Sharon Rivo, Executive Director of The National Center for Jewish Film, is an Adjunct Associate Professor in the Near Eastern and Judaic Studies Department at Brandeis University, where she teaches courses on Jewish film. Having begun her career in television as a film producer for WGBH-TV Boston, Rivo has now worked in film and media for over thirty years. Recognized nationally and internationally as an archivist, scholar and programmer, she has been an invited lecturer at hundreds of venues around the world. The recipient of numerous awards, she has curated a dozen retrospectives and film festivals (including twelve annual festivals at the Wasserman Cinematheque). In 1976 she co-founded NCJF which has grown to become the largest archive (and largest distributor) of Jewish film in the world, outside of Israel.
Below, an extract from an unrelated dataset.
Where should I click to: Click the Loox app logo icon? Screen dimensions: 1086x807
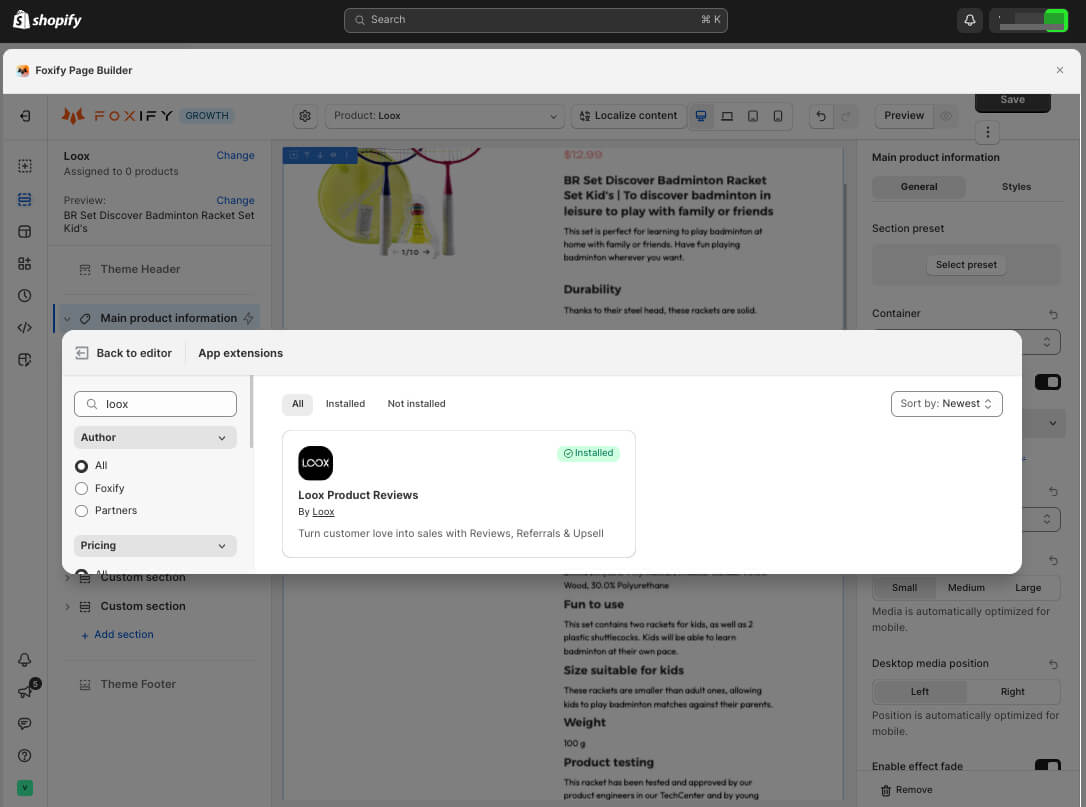tap(315, 463)
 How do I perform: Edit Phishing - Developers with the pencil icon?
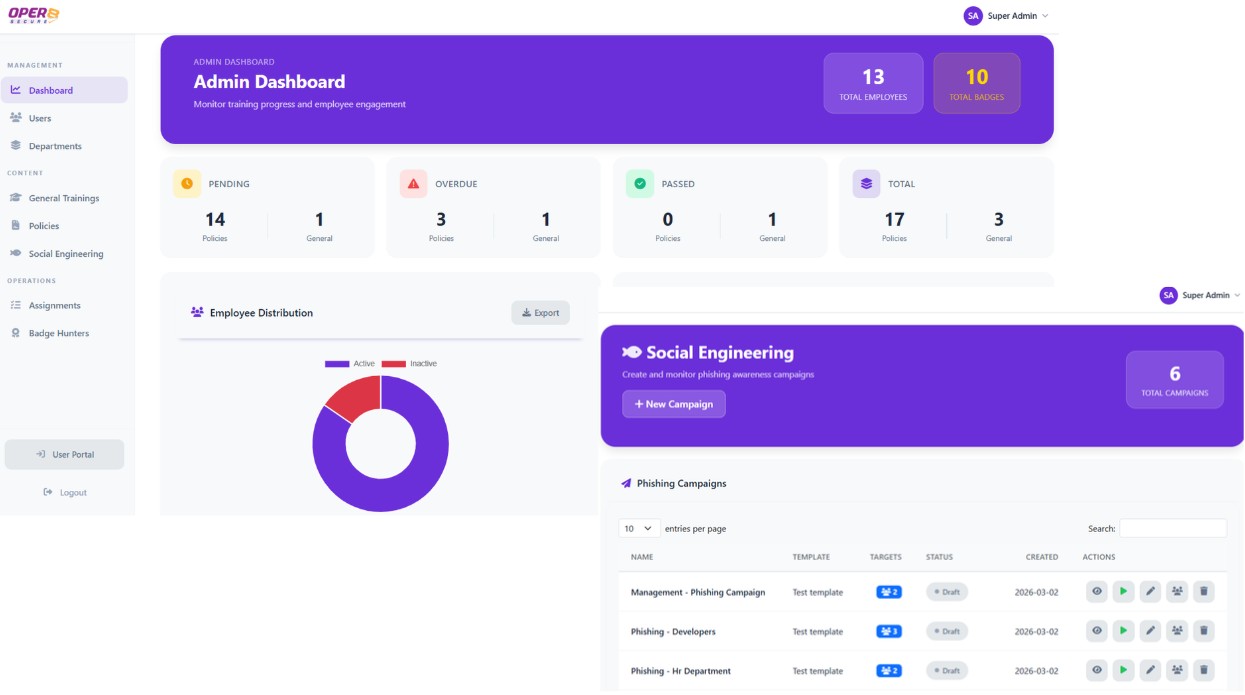[x=1150, y=631]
She had directed the restoration of 37 Yiddish feature films and dozens of other films that document the diversity and vibrancy of Jewish life.

HANKUS NETSKY
Special Guest, THE JESTER screening on Thursday, April 2, 7:00 pm

A multi-instrumentalist, composer, and scholar, Hankus Netsky teaches improvisation and Jewish music at the New England Conservatory. He is the founder and director of the Klezmer Conservatory Band, an internationally renowned Yiddish music ensemble. Mr. Netsky has taught at Hebrew College and Wesleyan University, and has lectured extensively in the U.S., Canada, and Europe. His essays on klezmer music have been published by the University of California Press. Mr. Netsky has produced dozens of recordings, composed extensively for film and television, and collaborated with such artists as Itzhak Perlman, Robin Williams, Joel Grey, and Theodore Bikel. Mr. Netsky contributed to the restoration of THE JESTER, working with NCJF translators to translate the film’s songs from Yiddish into English.

NADAV TAMIR
Special Guest, THE SEVEN DAYS screening on Saturday, April 4, 7:00 pm


Nadav Tamir, Consul General of Israel to New England was born and raised in Kibbutz Manara in northern Israel. He began his career of public service in 1980 in the IDF, where he eventually served as a company commander and retired with the rank of Major. He joined the Ministry of Foreign Affairs in 1993 and the following year began to serve as the Policy Assistant to the Foreign Minister, for whom he developed recommendations and policy programs. Mr. Tamir served under Foreign Ministers Shimon Peres, Ehud Barak, and David Levy, and in 1997, he was promoted to the position of Political Officer at the Embassy of Israel in Washington, D.C., where he worked closely with the State Department and the National Security Council. In 2001 he became Advisor to the Director General at the Ministry of Foreign Affairs in Jerusalem, where he specialized in Israeli-U.S. relations. Mr. Tamir earned his Masters in Public Administration from the Kennedy School of Government at Harvard University in 2004.